[TASK INPUTS Boundary: Start]
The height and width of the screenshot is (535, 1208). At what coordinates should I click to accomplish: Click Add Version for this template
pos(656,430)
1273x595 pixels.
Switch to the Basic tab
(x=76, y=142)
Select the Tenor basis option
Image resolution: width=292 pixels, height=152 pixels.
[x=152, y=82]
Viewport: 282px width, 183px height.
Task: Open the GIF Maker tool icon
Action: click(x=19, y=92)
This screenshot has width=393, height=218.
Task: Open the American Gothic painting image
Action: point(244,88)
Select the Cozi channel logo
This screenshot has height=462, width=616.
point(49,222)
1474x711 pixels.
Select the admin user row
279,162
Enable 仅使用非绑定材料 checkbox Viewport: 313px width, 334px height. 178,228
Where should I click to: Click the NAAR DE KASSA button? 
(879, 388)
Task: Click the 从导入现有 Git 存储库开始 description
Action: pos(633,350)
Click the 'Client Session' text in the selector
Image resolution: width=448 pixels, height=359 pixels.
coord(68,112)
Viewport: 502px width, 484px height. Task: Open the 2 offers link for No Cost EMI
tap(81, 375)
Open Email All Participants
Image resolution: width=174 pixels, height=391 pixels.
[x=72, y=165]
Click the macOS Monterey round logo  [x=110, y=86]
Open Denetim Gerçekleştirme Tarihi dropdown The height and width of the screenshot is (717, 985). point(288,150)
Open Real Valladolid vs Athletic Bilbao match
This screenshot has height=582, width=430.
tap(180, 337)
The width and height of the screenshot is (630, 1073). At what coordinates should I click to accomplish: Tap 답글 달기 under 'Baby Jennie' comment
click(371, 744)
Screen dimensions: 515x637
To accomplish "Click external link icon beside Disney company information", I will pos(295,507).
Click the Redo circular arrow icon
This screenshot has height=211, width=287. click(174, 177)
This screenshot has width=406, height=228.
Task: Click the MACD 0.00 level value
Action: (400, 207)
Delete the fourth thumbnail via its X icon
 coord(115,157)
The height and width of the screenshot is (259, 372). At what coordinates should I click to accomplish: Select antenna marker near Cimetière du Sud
[TASK INPUTS Boundary: End]
Print the data in full. Match it exactly.

The height and width of the screenshot is (535, 1208). At what coordinates should I click to accomplish: Click Add Version for this template
pos(656,430)
1273x595 pixels.
Switch to the Basic tab
(x=76, y=142)
Select the Tenor basis option
Image resolution: width=292 pixels, height=152 pixels.
[x=152, y=82]
Viewport: 282px width, 183px height.
Task: Open the GIF Maker tool icon
Action: click(x=19, y=92)
This screenshot has width=393, height=218.
Task: Open the American Gothic painting image
Action: point(244,88)
Select the Cozi channel logo
This screenshot has height=462, width=616.
point(49,222)
1474x711 pixels.
Select the admin user row
279,162
Enable 仅使用非绑定材料 checkbox Viewport: 313px width, 334px height. 178,228
Where should I click to: Click the NAAR DE KASSA button? 
(879, 388)
Task: Click the 从导入现有 Git 存储库开始 description
Action: pos(633,350)
Click the 'Client Session' text in the selector
Image resolution: width=448 pixels, height=359 pixels.
coord(68,112)
Viewport: 502px width, 484px height. Task: Open the 2 offers link for No Cost EMI
tap(81, 375)
Open Email All Participants
Image resolution: width=174 pixels, height=391 pixels.
[x=72, y=165]
Click the macOS Monterey round logo  [x=110, y=86]
Open Denetim Gerçekleştirme Tarihi dropdown The height and width of the screenshot is (717, 985). point(288,150)
Open Real Valladolid vs Athletic Bilbao match
This screenshot has height=582, width=430.
tap(180, 337)
The width and height of the screenshot is (630, 1073). At what coordinates should I click to accomplish: Tap 답글 달기 under 'Baby Jennie' comment
click(371, 744)
Screen dimensions: 515x637
To accomplish "Click external link icon beside Disney company information", I will pos(295,507).
Click the Redo circular arrow icon
This screenshot has height=211, width=287. click(174, 177)
This screenshot has width=406, height=228.
Task: Click the MACD 0.00 level value
Action: (400, 207)
Delete the fourth thumbnail via its X icon
 coord(115,157)
The height and width of the screenshot is (259, 372). At what coordinates should I click to accomplish: Select antenna marker near Cimetière du Sud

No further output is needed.